In February, the scheme appeared to be dead when State Supreme Court Judge Arthur Engoron ruled in favor of opponents, by ordering the City Planning Commission (CPC) to start anew the process of okaying the proposed buildings, in a ruling that decided a suit brought by a coalition of elected officials and Lower East Side community organizations. The group, which included Manhattan Borough President Gale Brewer and City Council member Margaret Chin, along with organizations such as the Lower East Side Organized Neighbors, the Chinese Staff and Workers Association, and the Asian American Legal Defense Fund, argued in their court filings that the proposed buildings, “are a catalyst for cumulative environmental damage to the broader Lower East Side and Chinatown neighborhood and beyond.”
The coalition of three developers who hope to build the towers (which structures reaching as high as 1,000 feet, and housing more than 2,700 apartments) appealed Judge Engoron’s decision, however, and were granted a hearing on June 23, at which two justices pursued a line of questioning that evinces deep skepticism about the February ruling.
Their queries focused on the technical issue of whether a “special permit” approved by the City for Two Bridges neighborhood in 1995 (authorizing a variance in zoning codes) should automatically trigger the full legal scrutiny of the City’s “uniform land use review procedure” (ULURP) in authorizing new projects. By statute, it must—but attorneys for the developers argued that the amount of time that has passed since makes the question irrelevant, thus rendering ULURP unnecessary.

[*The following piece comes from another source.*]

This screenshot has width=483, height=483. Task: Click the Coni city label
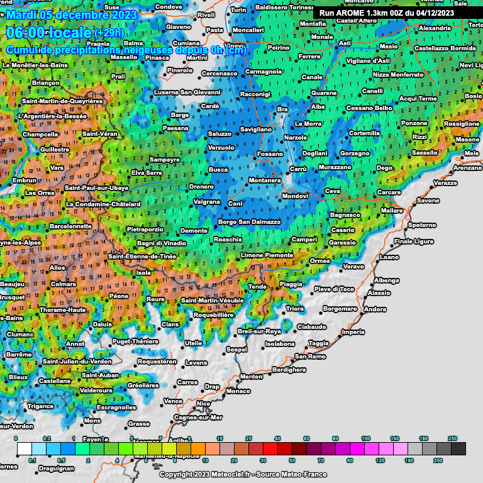coord(235,204)
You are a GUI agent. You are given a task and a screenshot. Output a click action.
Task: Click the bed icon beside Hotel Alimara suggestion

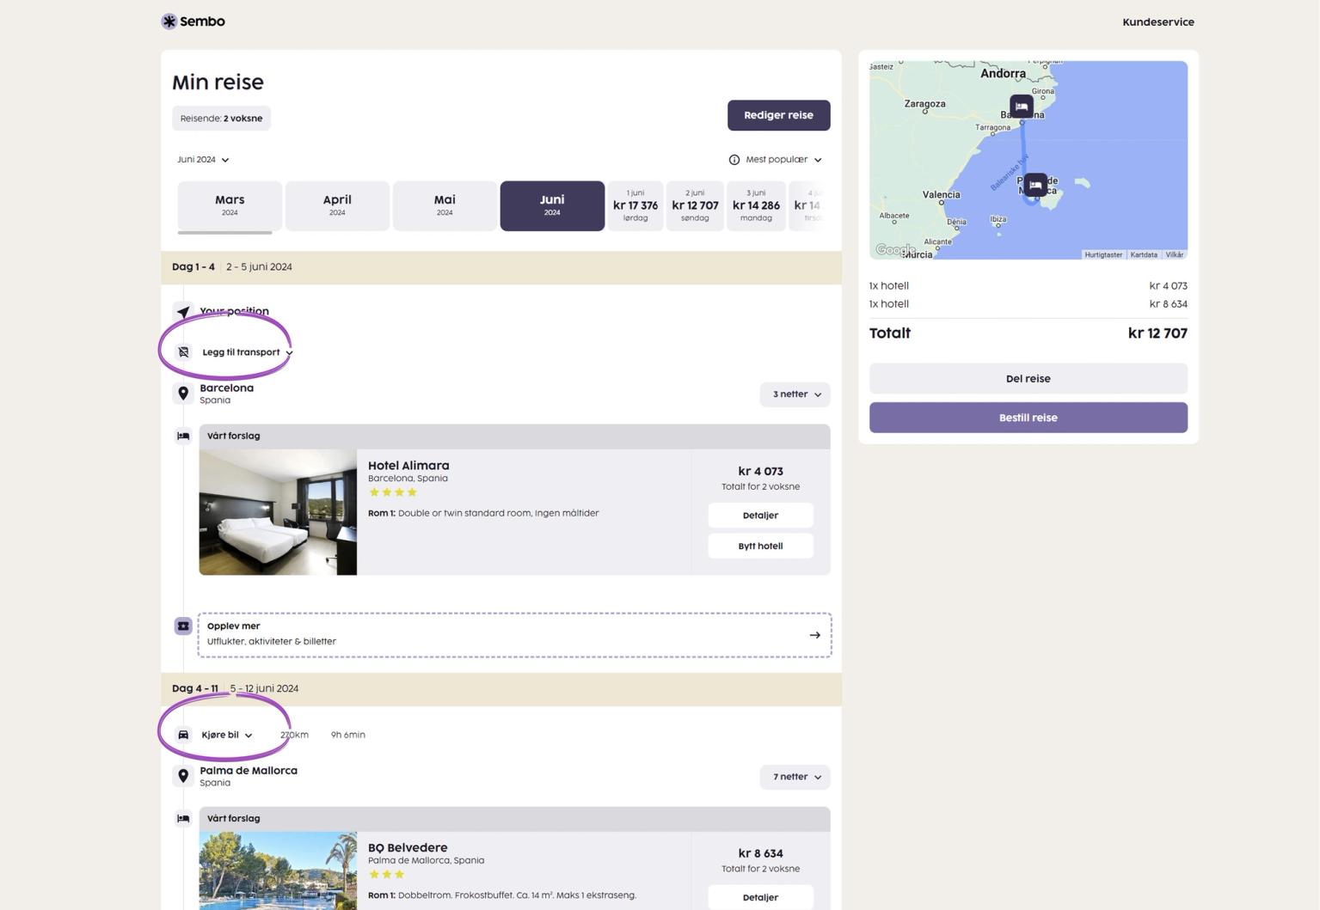(x=183, y=437)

This distinction is crucial, because absent the legal requirement for ULURP, the City has already approved the proposal under a less-rigorous standard of review, limited to an environmental impact statement.
The validity of this standard and the City’s decision to green light the four new towers hinges upon a determination, made by the CPC in December 2018, that the addition of four new skyscrapers to the community situated between the Manhattan and Williamsburg Bridges—which would more than triple the number of residences in the area—qualified as a “minor modification” to existing zoning for the neighborhood. If this claim by the CPC (which is controlled by Mayor de Blasio) is allowed to stand, it would preempt the legal authority of the City Council to review, and possibly veto, these projects. Within days of the CPC’s determination, Manhattan Borough President Gale Brewer and City Council Margaret Chin filed a lawsuit against the de Blasio administration.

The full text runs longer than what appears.